Together and separately we were beseeching God to speak, to lead, to guide. But we both felt empty and forgotten. Just as we were despairing the Lord was beginning to work His ways to turn our hearts, to answer our prayers, to direct our paths down a journey that would take us from two to four in less than two years. But we…we didn’t know that yet and we felt lost in the middle of a dark ocean.
 My introspective husband, who grieves so privately and holds me so strongly while I grieve out loud surprised me one day with a very open and tangible expression of his pain. He was preaching on the minor prophets, and this particular week his Bible reading time had landed him in Habakkuk. Specifically Habakkuk 3:17-19.
The passage speaks of a dry and barren time when trees bear no fruit and crops fail. A moment in time when the pens are empty of animals, where no life seems to bloom. An empty, forsaken, dark time. A time like the one we were experiencing. Yet, Habakkuk states, I will rejoice in the Lord, I will be joyful in God my Savior. Habakkuk talks of a God who is sovereign, who is strong, who makes his people climb heights like deer.
And my gentle husband, who had learned to play the guitar not many months before that, who is not someone to write much, who is not someone to express his heart-felt emotions very easily, this man picked up his guitar and, confronted with the same God of whom Habakkuk spoke so many years ago, wrote a song of praise and trust.
“When all my plans
Seem to fade into the darkness
My hopes and dreams
Washed away by stormy seas.
I can’t see His face
I can’t hear His voice
I feel like giving in
Waiting for his promised peace.
Yet I will rejoice in the Lord
I’ll sing a song of my salvation
And I know that He will be my strength
He will come and give me peace
‘Cause He still got plans for me.
He’ll help me dance again
He’ll help me climb this mountain
I’ll run just like the deer
‘Cause I know He’s still right here.”
I wish you could hear the melody. The whole of it is moving and it breaks my heart each time I hear it. But He did. He brought the peace He promised. He gave us back our joy, He helped us dance again, He had plans still
It has been more than five years since that song was written and we have seen the plans that God had for us come to fruition. It was not even a year later that we held Isabel in our arms and just a few months after that we had Noah. But we didn’t know that then. Matt didn’t know that. But he knew that he, like Habakkuk before him, could sing of joy and hope in this God that takes the arid, dry, desolate times of our lives and puts a new song in our mouths, a hymn of praise to our God.

March 4, 2011

Five Minute Friday: When I look in the mirror...

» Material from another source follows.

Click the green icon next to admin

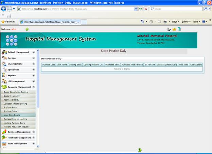point(27,29)

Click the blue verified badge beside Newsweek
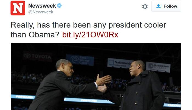coord(60,6)
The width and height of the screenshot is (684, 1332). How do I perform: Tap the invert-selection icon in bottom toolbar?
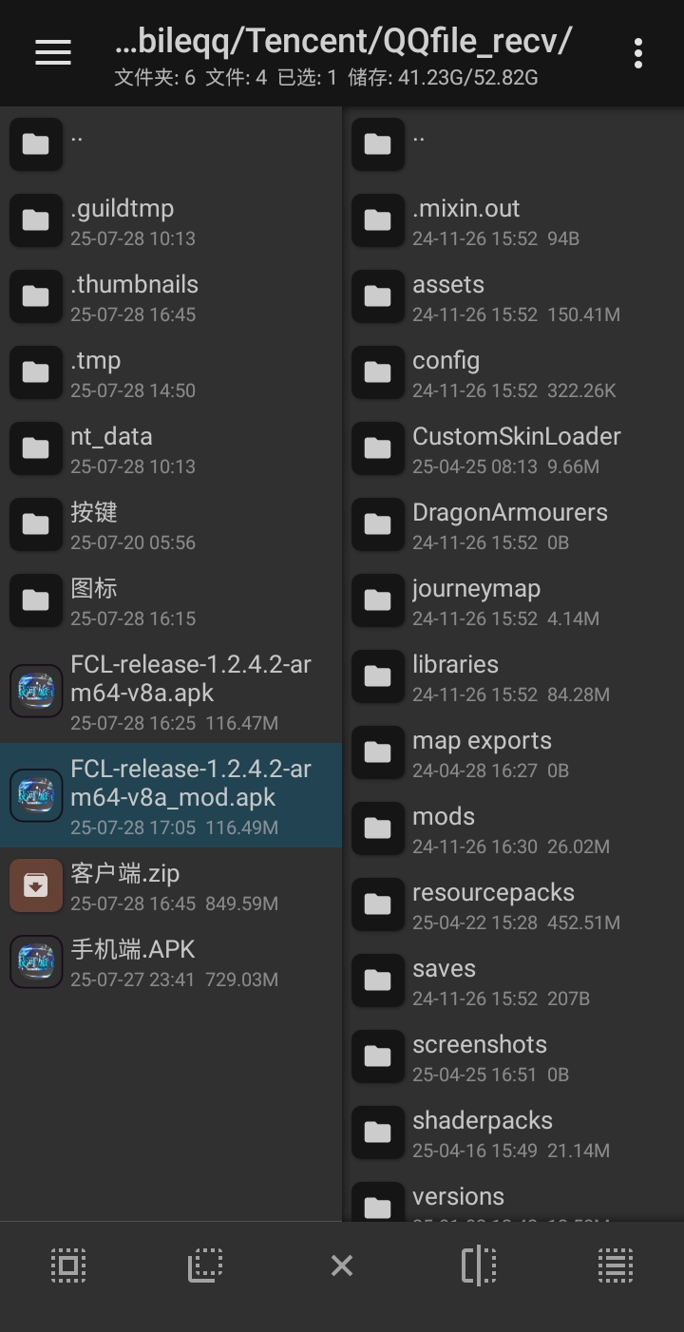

When I look in the mirror I see a woman who feels younger than she is; who still sees a young girl even though the world says she is an adult and often struggles to act like one.
 I see a mother who looks nothing like her children and who often has to explain why.
 I see a wife who shows the signs of ten years of marriage: laugh lines and worry lines intermingled but would not change a single minute of it.
I see a child who loves her momma and still needs her.  I see a friend who is deeply loyal. I see a prayerful sister in Christ.
 I see someone who speaks before thinking, acts before measuring the consequences and often has to take back, undo, and eat words. I also see a big heart who grieves with each of these situations.
I see someone who has made many mistakes in her life but has received much forgiveness and grace. And I see someone who has learned to forgive in equal measure.
I see a person who has much more to learn and much room to grow and who is trusting that “He who began the good work in her will be faithful to complete it” as He has promised.
I see someone who has learned to like what she sees when she looks in the mirror by the love and mercy of the God who created her in His image.